The IPL’s librarians have gone a long way toward replicating many services offered
nowadays by their conventional counterparts.
The IPL’s question-answering service, roughly similar to the state’s Office of
Commonwealth Libraries’ 24/7 live chat reference desk (www.askherepa.org), provides a
case in point.
Employing an email format, it’s a cinch to use. You just click on the IPL’s “Ask a
Question” link, provide your name, email address and deadline plus a smidgen of
background info, type your interrogative, and click on “Submit Question.”

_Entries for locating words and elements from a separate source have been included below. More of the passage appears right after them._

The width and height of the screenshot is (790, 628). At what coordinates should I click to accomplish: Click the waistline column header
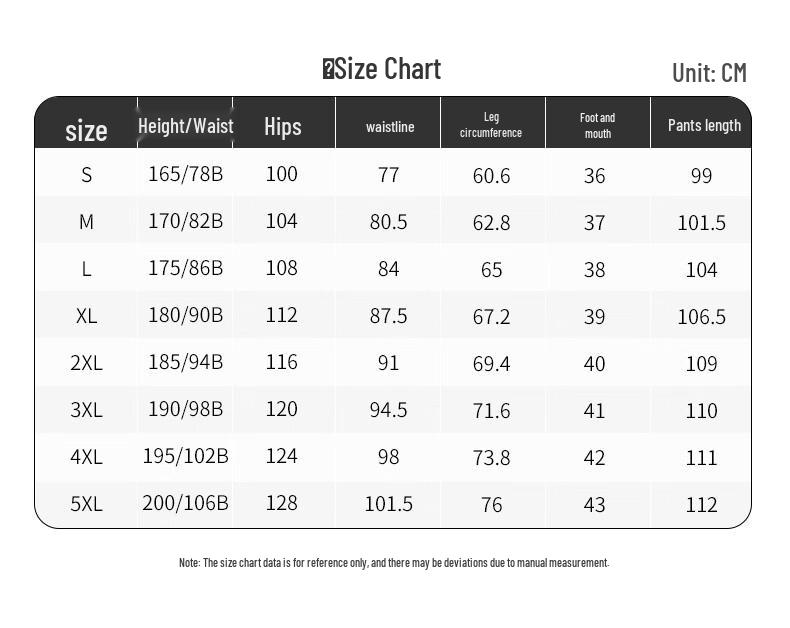click(x=389, y=127)
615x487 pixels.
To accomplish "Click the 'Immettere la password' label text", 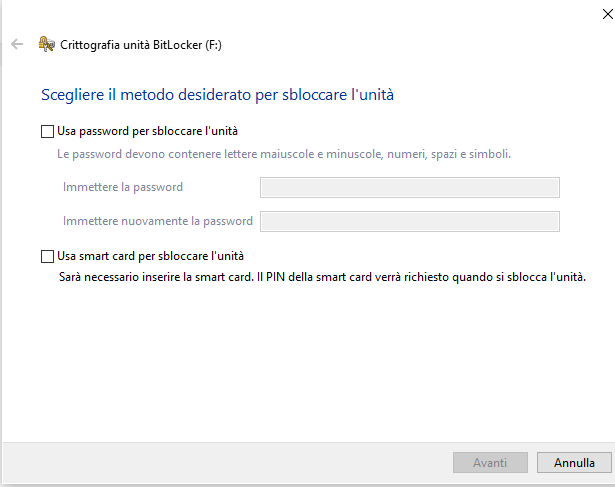I will click(x=123, y=187).

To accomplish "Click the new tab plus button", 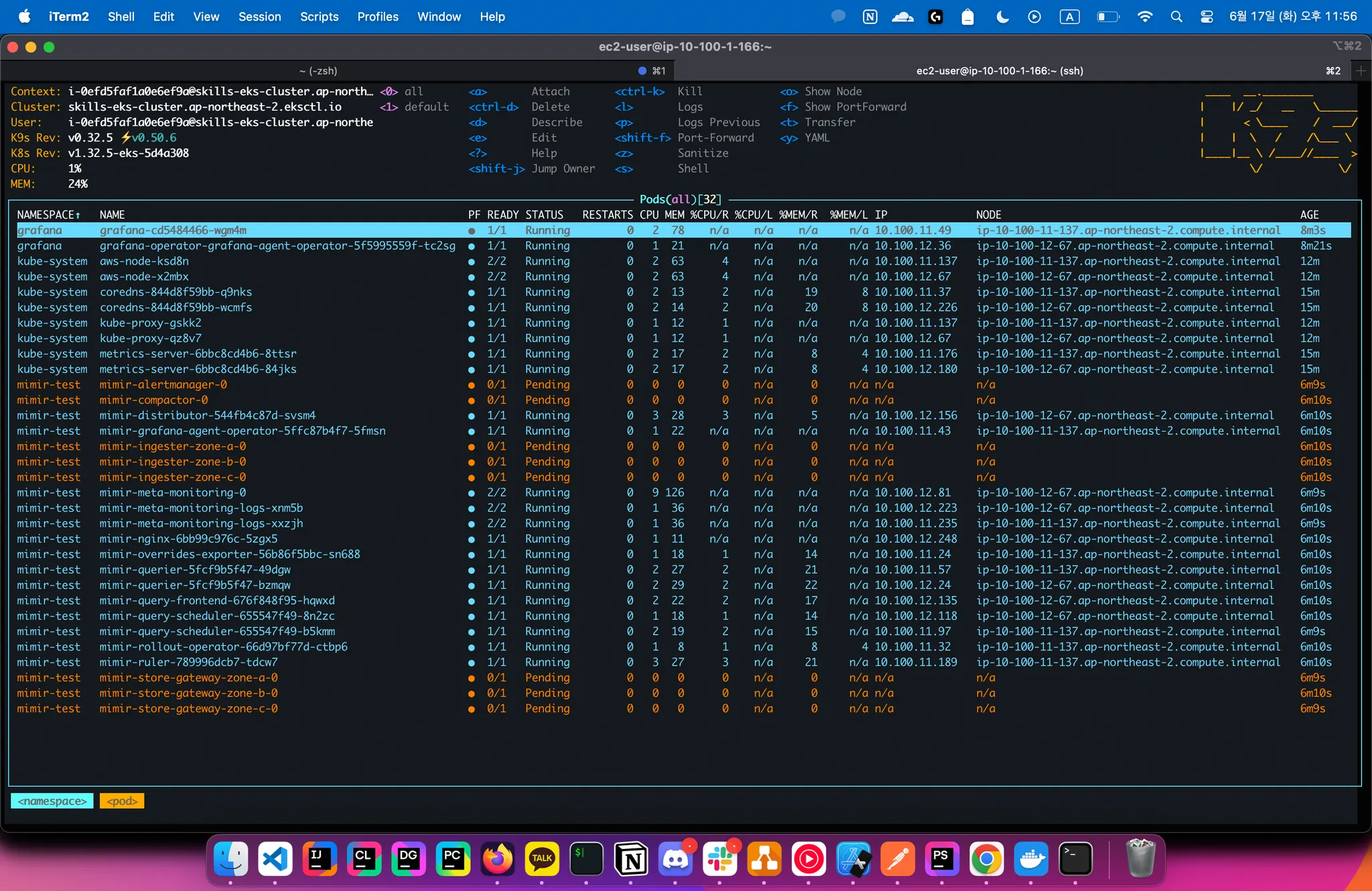I will (x=1361, y=70).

Then you wait. But not for very long.
A PW reporter submitted a question last week concerning prevailing
opinions on the reliability of lie-detector test results.
Inside of 24 hours, a friendly email provided seven links to resources that included
the National Academy of Sciences’ book-length report on the polygraph and lie detection;
the American Psychological Association’s official policy on polygraphs; and a slew of
articles and essays compiled by the Federation of American Scientists.
That email, by the way, came courtesy of one of the IPL’s more than 500 student
volunteers, who attend Drexel, Michigan, Florida State or any of eight other
IPL-collaborating universities.
“These are librarians in training [answering the questions],” says Abels. “Real
people, like you’d see at a reference desk in a library.”
Real people like attorney Mitchell Silverman.
An FSU graduate student, Silverman has logged 52 hours as an IPL volunteer since May
1, and has enjoyed the work enough to convince him that his decision to switch careers
was sound.
Even if he occasionally fields a question that troubles him. Like the one from the guy
who sounded suspiciously like a Holocaust denier.
“I’m Jewish,” Silverman says, “and this person asked something about how it could’ve
been possible for the gas in the gas chambers to have been sufficient to kill the people
inside but not those who opened the chambers afterward.”
Aware of material on the Internet that addresses the issue, Silverman referred the man
accordingly. But it wasn’t his favorite moment as a digital-librarian-to-be.
Crosby, who hasn’t had any similarly disturbing experiences, acknowledges that a few
IPL visitors might pose electronic questions they’d be reluctant to ask in person.
“Still,” she points out, “we really can’t judge the questions. We have to answer one
as respectfully as the next. In that respect we’re exactly the same as any librarian at
any reference desk.”
Maybe that’s proof that the IPL is a “real” library.